O interesse de Giovanna pelo balé teve início ainda na infância, aos 3 anos, quando começou a ter aulas na escola. Chegou a fazer natação e caratê e passou por um momento de hiato na carreira de dança, quando perdeu o pai, aos 10. Nessa época, não queria mais dançar ou ter muito contato com os colegas — o que a fez usar a timidez como defesa, o que mascarava também um sentimento de inferioridade.

"A morte do meu pai foi muito difícil de superar. Minha irmã mais velha e minha mãe continuavam a me incentivar em tudo, mas eu me fechei", contou Giovanna ao UOL. "Com 13 anos, sem muita vontade, voltei para a dança. Ganhei uma bolsa em uma academia, para aprender jazz. Eu fui e não parei mais. Hoje posso dizer que foi a dança que me resgatou".

A mãe, Fátima Silva, 59, lembra-se bem dos períodos difíceis, em que teve que se desdobrar em dois empregos para manter as contas em dia e a comida na mesa. "Perdemos o apartamento próprio porque já não conseguia pagar as prestações; fomos morar de aluguel, foi muito difícil.
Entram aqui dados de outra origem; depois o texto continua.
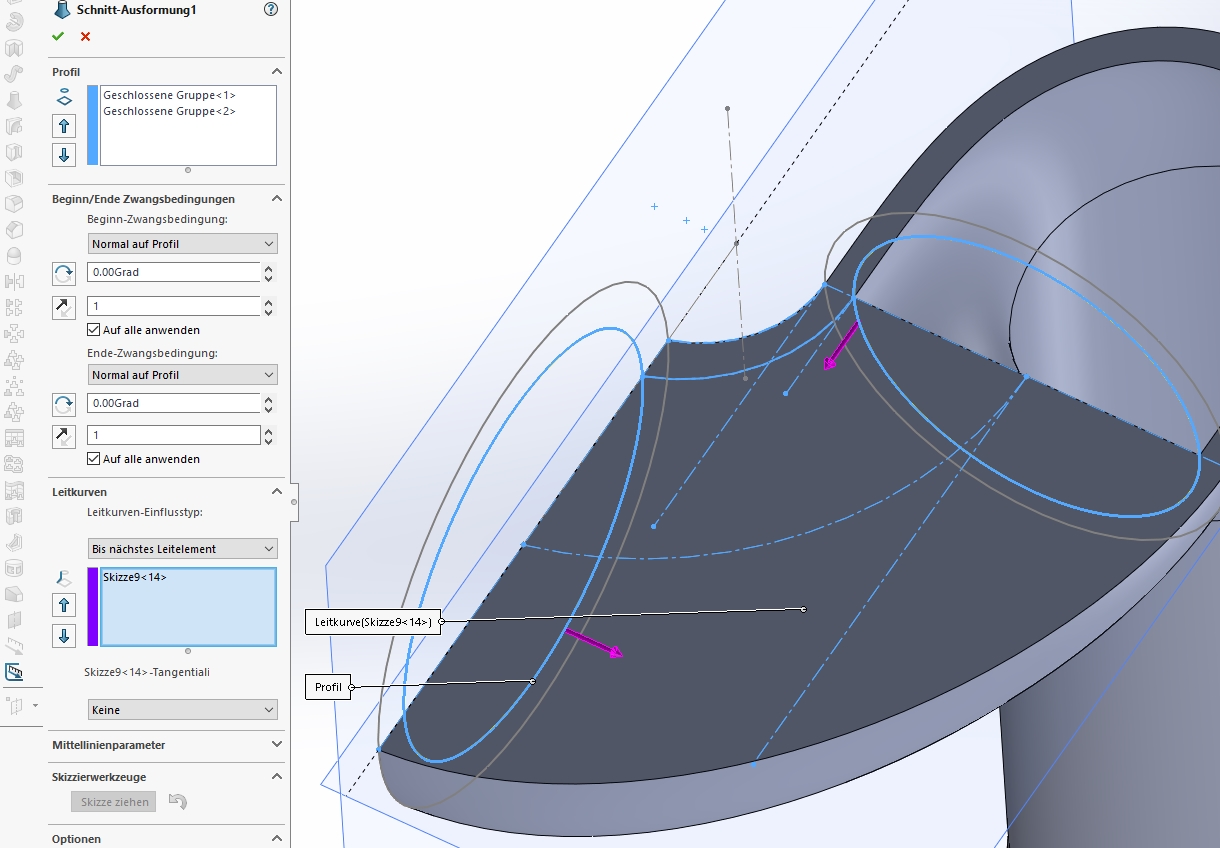Open the 'Keine' tangent type dropdown

click(x=182, y=710)
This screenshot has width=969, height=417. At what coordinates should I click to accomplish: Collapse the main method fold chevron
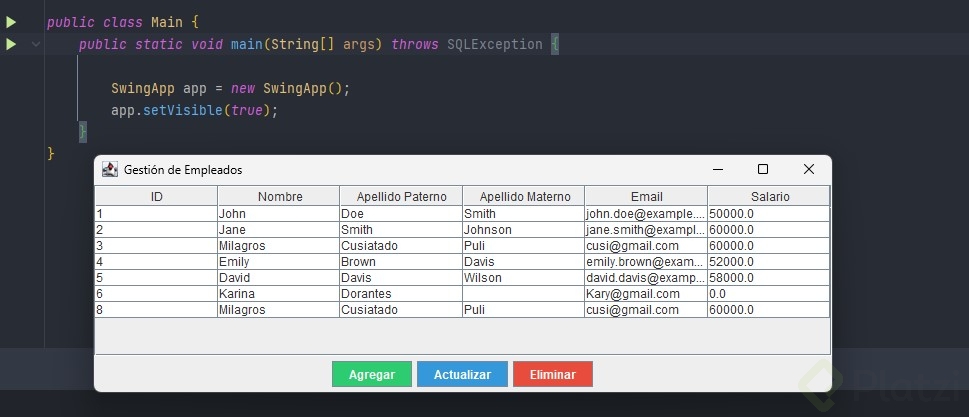(x=36, y=44)
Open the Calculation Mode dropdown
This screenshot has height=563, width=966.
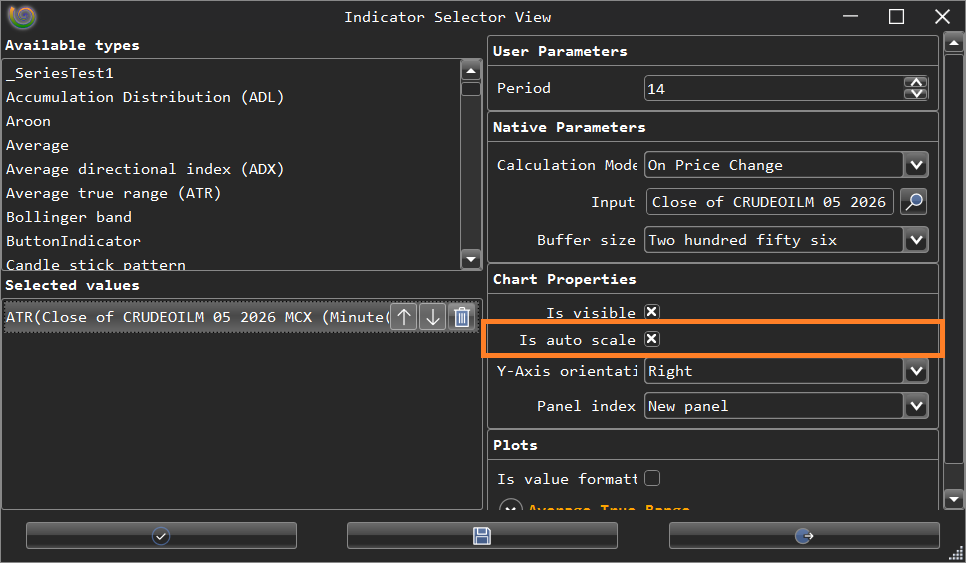click(x=915, y=165)
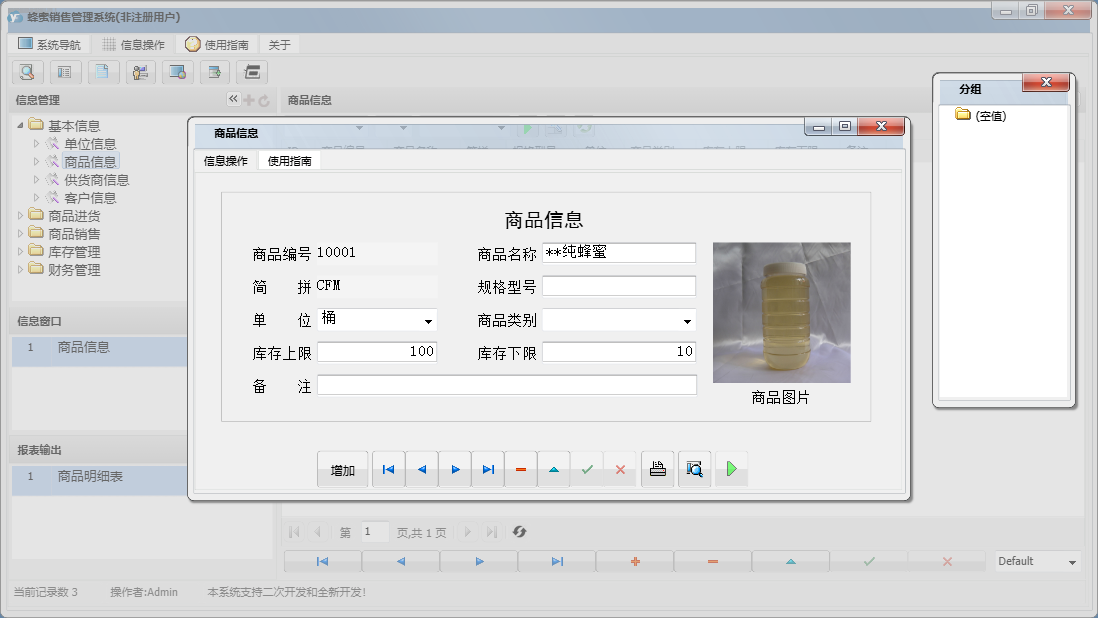Open the new document toolbar icon

(x=103, y=72)
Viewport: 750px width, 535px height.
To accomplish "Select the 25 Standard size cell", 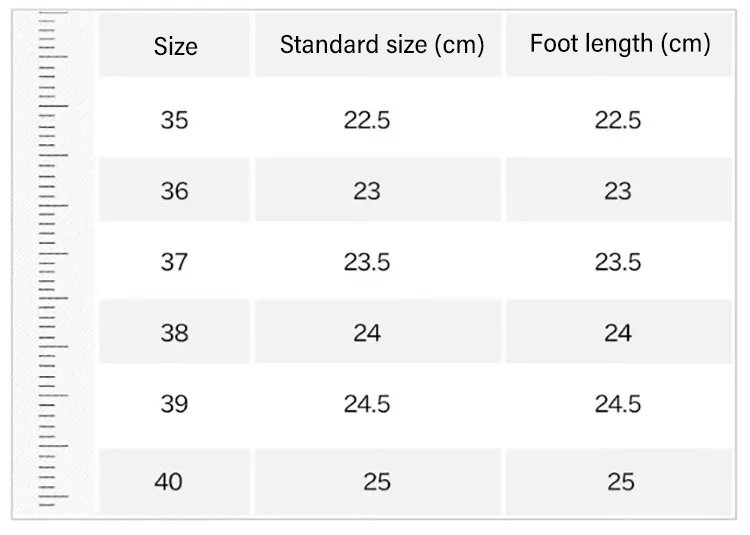I will (x=377, y=482).
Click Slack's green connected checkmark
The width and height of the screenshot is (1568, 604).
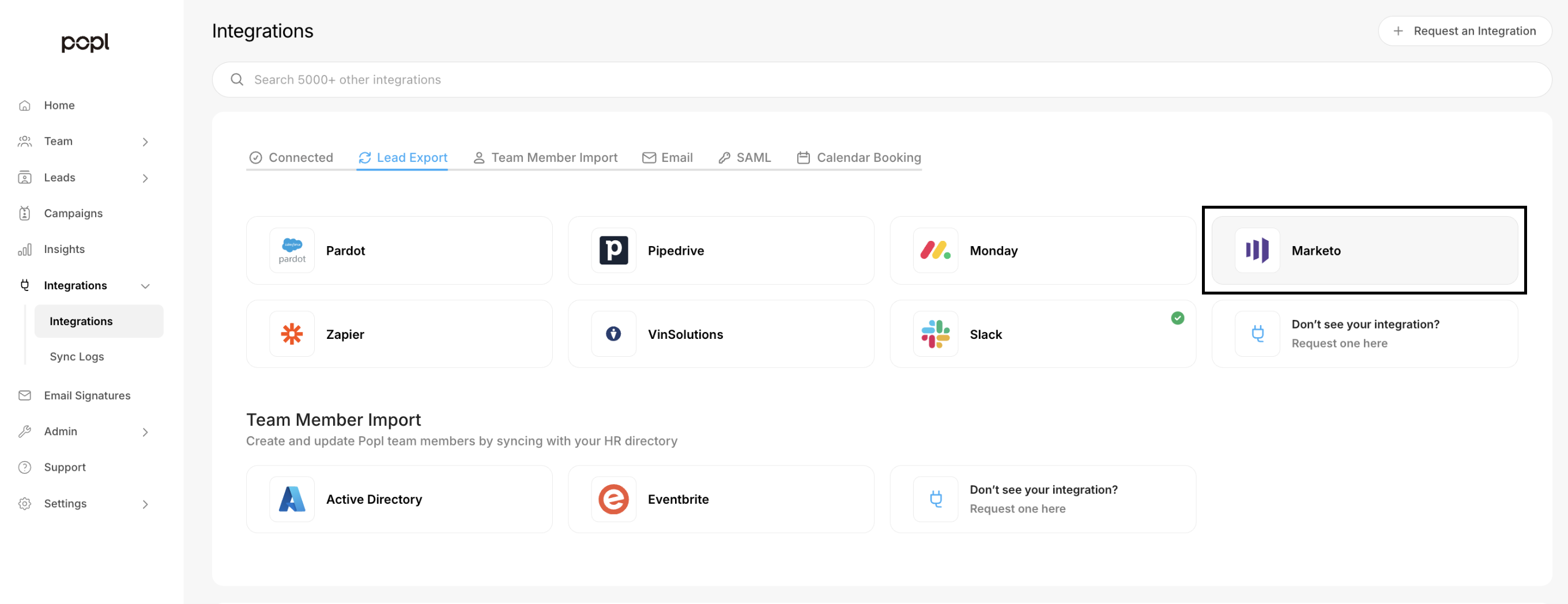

Mas em momento algum deixei de acreditar no talento da Giovanna. E investia como podia. Deixava até de pagar algumas contas para que ela pudesse comprar uma sapatilha ou fazer uma audição".

Após perder o pai, Giovanna passou por um período difícil, que conseguiu superar através da dança - Arquivo Pessoal - Arquivo Pessoal
Após perder o pai, Giovanna passou por um período difícil, que conseguiu superar através da dança
Imagem: Arquivo Pessoal

A mulher faz contas e diz que ser bailarina no Brasil requer um aporte financeiro que não é para todos. Uma sapatilha com ponta simples, que custa por volta de R$ 250, dura apenas 15 dias de uso. Um modelo mais sofisticado, com durabilidade de até 6 meses, pode custar R$ 1.200. Sem contar que as audições, onde as bailarinas são selecionadas por escolas e companhias de dança, normalmente também são pagas.

"Sempre recebi muita ajuda da família, de amigos, dos professores", diz Giovanna. "Conquistei vários prêmios, consegui meu registro como bailarina profissional e fui selecionada em várias audições. Ganhei bolsas de estudo. Com muito sacrifício, consegui fazer um curso intensivo no Rio de Janeiro, com as bailarinas Ana Botafogo e Ana Palmieri, e também em uma companhia norte-americana, em Miami".

Sonho italiano

Após ter que recusar bolsas em companhias internacionais de renome, como o México City Ballet, Complexos Contemporary Ballet, Bolshoi Ballet Academy, Barcelona Dance Center e o New York Dance Project, por não ter como custear as estadias, em janeiro deste ano Giovanna foi selecionada, entre 200 brasileiras, para estudar na Opus Ballet - Centro Internazionale Danza e Spettacolo, com sede em Florença, na Itália.

Ela ganhou uma bolsa de 100% para o curso de férias, com duração de 30 dias, e outra bolsa de 50% para o curso de trainee (estagiária) da companhia, este, com duração de três anos. As passagens aéreas já estão garantidas, com a ajuda dos amigos e o embarque está previsto para o fim de junho.

Giovanna se prepara para estudar na Itália e realizar o sonho de se tornar uma bailarina internacional - Arquivo Pessoal - Arquivo Pessoal
Giovanna se prepara para estudar na Itália e realizar o sonho de se tornar uma bailarina internacional
Imagem: Arquivo Pessoal

Até aulas online de italiano ela ganhou de presente, de uma jovem brasileira que mora na Itália. Agora ela tenta juntar o bastante para estadia, alimentação e metade do valor do curso longo — que na cotação atual sai por cerca de R$ 15,6 mil. Até o momento, ela conseguiu reunir pouco mais de R$ 2 mil em dinheiro, mais R$ 2,6 mil com a vaquinha virtual. Se conseguir o suficiente para passar os primeiros 30 dias, durante o curso de férias, ela diz que correrá atrás de um trabalho temporário em Florença, para se manter durante os 3 anos como trainee da companhia.

A arte no Brasil está agonizando. Temos muitos talentos aqui, o que não temos é ajuda e incentivo dos governos ou das empresas. Meu maior sonho é conseguir participar dessa companhia na Itália e, quem sabe, me tornar a primeira bailarina em alguma montagem. Assim posso levar o nome do Brasil comigo e tornar minha história conhecida. Quero um dia também poder ajudar outras meninas que, assim como eu, não desistem nunca de seus sonhos.